City Council President Nick Mosby and Comptroller Bill Henry boycotted this morning’s Board of Estimates meeting after calling on Mayor Brandon Scott to delay action on a hotly contested conduit contract with Baltimore Gas and Electric.
Scott responded by calling on his two board appointees – Acting City Solicitor Ebony Thompson and DPW Director Jason Mitchell – to establish a quorum.
Treating the absence of Mosby and Henry as abstentions, Scott, Thompson and Mitchell approved the contract 3-0-2. They then ended the session without addressing 150 pages of additional board items.
The public display of open discord between the mayor and Baltimore’s second and third highest-ranked elected officials – punctuated by a long pause midway through the meeting – is unprecedented.
Scott acknowledged that fact by saying he thought “we’d have a normal BOE meeting.” But “left with no choice, this is how we had to do this.”
In a statement released by an aide, Henry and Mosby called on the mayor to delay the contract until the March 15 board meeting. “The city should not rush into this agreement,” they said.
The public display of discord between Scott and Baltimore’s second and third highest-ranked elected officials was unprecedented.
Scott defended his plan to end 120 years of franchise fees paid by BGE in return for the company’s capital investment in the city-owned conduit system, saying that he was elected mayor to do what’s in the residents’ best interests, “no political gains, no political gamesmanship.”
“I am a man of principle. I stand on that,” he continued. “I will always do what’s right and morally grounded in the most ethical way.”
“Lopsided in BGE’s favor”
Last Thursday, the City Council held a hastily convened “investigative hearing” into the secretive conduit deal, whose existence was first revealed by The Brew.

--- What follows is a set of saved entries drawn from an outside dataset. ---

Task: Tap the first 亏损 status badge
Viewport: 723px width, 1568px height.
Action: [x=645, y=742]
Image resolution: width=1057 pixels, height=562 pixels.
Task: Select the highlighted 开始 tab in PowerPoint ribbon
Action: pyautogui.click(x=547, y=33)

At the same time, other business users of the conduit system called on Scott to delay any decision, saying they were unaware of the BGE negotiations and had many questions about its impact and fairness.
“I will always do what’s right and morally grounded in the most ethical way” – Brandon Scott.
An internal report prepared by the city’s conduit division condemned the plan as “completely lopsided in BGE’s favor,” saying that the electric company “will be in the position to dictate conduit upgrades best for their electrical system needs” without regard for the city’s and other users’ interests.
Under a 2016 agreement, the city contracts out conduit management services to KCI Technologies and Commercial Utilities.
Both are politically juiced companies that give heavily to local elected officials.
The city now pays two politically connected firms – KCI Technologies and Commercial Utilities – to upgrade the conduit system.
At last week’s Council hearing, Mosby and meeting chairman Eric Costello gave Commercial Utilities’ president, Ron Adolph, and parent company CEO Kevin Johnson a forum to vent about the BGE contract.
The city has paid Commercial roughly $100 million since 2016 to upgrade and modernize the conduit system, mostly using franchise fees paid by BGE.
“Simply a lie”
Today, Scott described BGE’s pledge to contribute $120 million in capital improvements over the next four years a tremendous win for the city.
Anyone who says otherwise was “pushing misinformation,” Scott said, because “it is simply a lie.”
Last November, city voters approved a charter amendment that banned the “sale, transfer or leasing” of the 700-mile underground cable system to private hands.
Mosby, Costello and five other members of the Council have seized on the contract language – which gives BGE “sole discretion” to determine what improvements will be made to the network – as evidence that the Scott administration is acting contrary to voters’ wishes.
This week the group called on the mayor to allow the Council to ask further questions and continue to investigate the contract.